**What you will do:** Reproduce everything in the text on venture capital portfolio size below, from "99 VC Problems" down to "and mythical creatures.".

**Excerpt to read:**
+--

99 VC Problems But A Batch Ain’t One: Why Portfolio Size Matters For Returns
Abstract: Most VC funds are far too concentrated in a small number (<20–40) of companies. The industry would be better served by doubling or tripling the average # of investments in a portfolio, particularly for early-stage investors where startup attrition is even greater. If unicorns happen only 1–2% of the time, it logically follows that portfolio size should include a minimum of 50–100+ companies in order to have a reasonable shot at capturing these elusive and mythical creatures.
Like startups, most venture capital firms fail — at least in terms of returns.
Historically, 1/2 of all VC funds fail to return 1X initial capital. Another 1/4 fail to beat the (much more liquid) public market. Of the remaining “top-quartile” VCs that actually do perform, most can’t do it consistently across multiple funds. Yet we still view most VCs as pseudo-divine interpreters — powerful wizards who peer into their palantir to see the future, tell us what new companies or trends will disrupt existing incumbents, and write big checks to amazing founders who create the next Insanely Great startup.
Except most of the time this is just a big bunch of baloney, and they don’t.
For the few firms that by luck or skill get those predictions right, a strategy of very big bets on a very small # of companies can pay off handsomely. In fact, the more concentrated the portfolio, the better the returns will be for investors, assuming the portfolio still contains one or more big winners.
However in its most extreme form, this strategy devolves into betting all one’s money on a single turn of the roulette wheel, or buying a single ticket in a lottery. Surely winners of such games of chance should not be viewed as financial geniuses. Yet we still worship concentrated portfolio strategy as an industry best practice — when clearly, longitudinal performance of the venture capital asset class has yielded less than stellar results in the average case, and only consistent, frequent success for very few (~5–10%).

+--

**Provided information:**
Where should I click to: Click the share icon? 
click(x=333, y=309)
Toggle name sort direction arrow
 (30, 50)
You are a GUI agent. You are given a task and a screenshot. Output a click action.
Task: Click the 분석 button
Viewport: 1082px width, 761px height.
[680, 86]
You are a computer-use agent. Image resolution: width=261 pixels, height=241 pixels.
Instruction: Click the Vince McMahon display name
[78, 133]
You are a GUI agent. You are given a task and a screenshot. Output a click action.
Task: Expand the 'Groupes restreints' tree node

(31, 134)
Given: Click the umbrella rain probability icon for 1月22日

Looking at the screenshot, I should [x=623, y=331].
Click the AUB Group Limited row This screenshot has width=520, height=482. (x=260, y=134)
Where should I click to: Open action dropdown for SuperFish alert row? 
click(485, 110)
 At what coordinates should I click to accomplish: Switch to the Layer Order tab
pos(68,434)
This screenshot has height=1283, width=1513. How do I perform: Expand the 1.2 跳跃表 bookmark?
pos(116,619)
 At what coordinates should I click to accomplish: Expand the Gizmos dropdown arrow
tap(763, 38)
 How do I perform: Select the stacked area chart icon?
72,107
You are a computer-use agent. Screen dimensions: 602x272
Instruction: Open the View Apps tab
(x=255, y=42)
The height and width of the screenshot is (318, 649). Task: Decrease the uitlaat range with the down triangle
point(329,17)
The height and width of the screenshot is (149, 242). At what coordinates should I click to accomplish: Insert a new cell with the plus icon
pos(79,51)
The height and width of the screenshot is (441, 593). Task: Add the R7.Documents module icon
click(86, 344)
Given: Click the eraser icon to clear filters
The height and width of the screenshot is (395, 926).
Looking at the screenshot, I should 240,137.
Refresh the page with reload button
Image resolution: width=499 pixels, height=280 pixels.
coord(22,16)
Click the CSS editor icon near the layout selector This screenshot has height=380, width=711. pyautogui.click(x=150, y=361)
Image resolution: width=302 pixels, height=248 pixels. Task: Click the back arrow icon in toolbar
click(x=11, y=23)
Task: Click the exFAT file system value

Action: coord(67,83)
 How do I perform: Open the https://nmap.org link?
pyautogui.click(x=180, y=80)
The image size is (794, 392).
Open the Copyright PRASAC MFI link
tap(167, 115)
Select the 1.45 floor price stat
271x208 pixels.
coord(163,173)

+--

**Complete response:**
99 VC Problems But A Batch Ain’t One: Why Portfolio Size Matters For Returns
Abstract: Most VC funds are far too concentrated in a small number (<20–40) of companies. The industry would be better served by doubling or tripling the average # of investments in a portfolio, particularly for early-stage investors where startup attrition is even greater. If unicorns happen only 1–2% of the time, it logically follows that portfolio size should include a minimum of 50–100+ companies in order to have a reasonable shot at capturing these elusive and mythical creatures.